Alhamdulillah.
Pertama:
Para ulama berbeda pendapat dalam masalah ini sejak dahulu sampai sekrang. Sebagian mereka mengatakan: “Dibolehkan bagi seorang wanita menunaikan ibadah haji tanpa mahram, jika perjalanannya aman, dan bersama teman-teman wanitanya yang dapat dipercaya.

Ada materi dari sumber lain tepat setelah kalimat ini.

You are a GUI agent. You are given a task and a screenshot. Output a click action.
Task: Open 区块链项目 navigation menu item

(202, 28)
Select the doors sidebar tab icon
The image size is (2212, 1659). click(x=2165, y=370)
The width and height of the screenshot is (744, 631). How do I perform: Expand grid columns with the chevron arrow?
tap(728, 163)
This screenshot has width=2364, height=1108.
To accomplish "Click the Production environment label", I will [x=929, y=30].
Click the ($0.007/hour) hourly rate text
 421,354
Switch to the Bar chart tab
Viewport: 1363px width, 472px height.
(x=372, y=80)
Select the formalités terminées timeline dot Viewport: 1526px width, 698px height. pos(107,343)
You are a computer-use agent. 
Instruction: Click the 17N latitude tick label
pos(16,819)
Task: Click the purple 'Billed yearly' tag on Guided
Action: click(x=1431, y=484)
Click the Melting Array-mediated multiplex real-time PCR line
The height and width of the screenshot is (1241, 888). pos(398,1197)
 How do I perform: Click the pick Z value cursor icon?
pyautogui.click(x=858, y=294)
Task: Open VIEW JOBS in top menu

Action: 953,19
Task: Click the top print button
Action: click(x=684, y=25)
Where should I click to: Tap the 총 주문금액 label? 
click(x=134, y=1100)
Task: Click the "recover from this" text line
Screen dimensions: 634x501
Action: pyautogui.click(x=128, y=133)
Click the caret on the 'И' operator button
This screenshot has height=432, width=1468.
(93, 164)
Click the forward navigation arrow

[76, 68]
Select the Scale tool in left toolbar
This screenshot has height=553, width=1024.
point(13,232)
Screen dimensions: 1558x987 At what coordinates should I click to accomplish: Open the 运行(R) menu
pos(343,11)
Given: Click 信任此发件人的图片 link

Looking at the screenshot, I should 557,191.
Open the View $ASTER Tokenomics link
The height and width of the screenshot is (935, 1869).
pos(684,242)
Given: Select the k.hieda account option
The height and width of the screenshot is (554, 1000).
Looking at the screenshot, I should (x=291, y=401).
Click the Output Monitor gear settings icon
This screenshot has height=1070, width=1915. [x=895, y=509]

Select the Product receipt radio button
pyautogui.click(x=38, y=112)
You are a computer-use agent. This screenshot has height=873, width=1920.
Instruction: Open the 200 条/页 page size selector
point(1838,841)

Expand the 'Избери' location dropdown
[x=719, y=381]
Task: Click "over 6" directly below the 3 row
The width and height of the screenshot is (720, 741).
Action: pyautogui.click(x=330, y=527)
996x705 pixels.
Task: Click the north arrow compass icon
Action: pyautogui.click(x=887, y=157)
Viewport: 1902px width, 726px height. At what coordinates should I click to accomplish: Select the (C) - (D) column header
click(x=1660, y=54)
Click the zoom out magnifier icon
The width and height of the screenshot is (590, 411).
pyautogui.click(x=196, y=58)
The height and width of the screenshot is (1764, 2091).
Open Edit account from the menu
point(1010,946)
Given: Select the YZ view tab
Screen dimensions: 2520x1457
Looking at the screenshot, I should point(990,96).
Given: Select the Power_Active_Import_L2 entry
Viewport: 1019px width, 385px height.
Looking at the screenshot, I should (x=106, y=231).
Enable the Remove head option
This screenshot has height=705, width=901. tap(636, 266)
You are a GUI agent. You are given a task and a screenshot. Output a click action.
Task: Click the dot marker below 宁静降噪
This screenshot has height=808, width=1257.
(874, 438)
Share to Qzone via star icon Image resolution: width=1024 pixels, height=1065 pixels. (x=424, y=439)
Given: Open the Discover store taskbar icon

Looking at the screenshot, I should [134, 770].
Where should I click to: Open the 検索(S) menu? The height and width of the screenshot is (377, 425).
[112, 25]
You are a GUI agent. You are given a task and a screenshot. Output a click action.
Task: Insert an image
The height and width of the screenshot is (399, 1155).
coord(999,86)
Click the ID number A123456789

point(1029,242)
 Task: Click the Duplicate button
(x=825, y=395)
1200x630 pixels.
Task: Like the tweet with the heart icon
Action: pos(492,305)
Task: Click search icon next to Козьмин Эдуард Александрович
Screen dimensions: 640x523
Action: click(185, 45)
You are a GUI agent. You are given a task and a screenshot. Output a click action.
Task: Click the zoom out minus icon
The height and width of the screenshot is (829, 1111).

Sebagian ulama yang lain mengatakan: “Tidak boleh bagi seorang wanita menunaikan ibadah haji kecuali dengan mahram yang menjaganya, meskipun ia berangkat dengan teman-temannya yang dapat dipercaya. Ini pendapat Abu Hanifah dan Ahmad. Mereka berdalil dengan beberapa hal di bawah ini:
1. عن ابن عباس رضي الله عنهما قال : قال النبي صلى الله عليه وسلم : ( لا تسافر المرأة إلا مع ذي محرم ، ولا يدخل عليها رجل إلا ومعها محرم ، فقال رجل : يا رسول الله ، إني أريد أن أخرج في جيش كذا وكذا وامرأتي تريد الحج ، فقال : اخرج معها ) رواه البخاري ( 1763 ) ومسلم ( 1341 (
Dari Ibnu Abbas –radhiyallahu anhuma- berkata: Rasulullah –shallallahu ‘alaihi wa sallam- bersabda: “Seorang wanita tidak boleh bepergian kecuali dengan mahram, dan tidak boleh mempersilahkan tamu laki-laki kecuali ia bersama mahramnya”. Seseorang berkata: Ya Rasulullah, saya ingin bergabung dengan pasukan tertentu, sedang istri saya ingin menunaikan ibadah haji. Rasulullah bersabda: “Pergilah bersamanya”. (HR. Bukhori 1763 dan Muslim 1341)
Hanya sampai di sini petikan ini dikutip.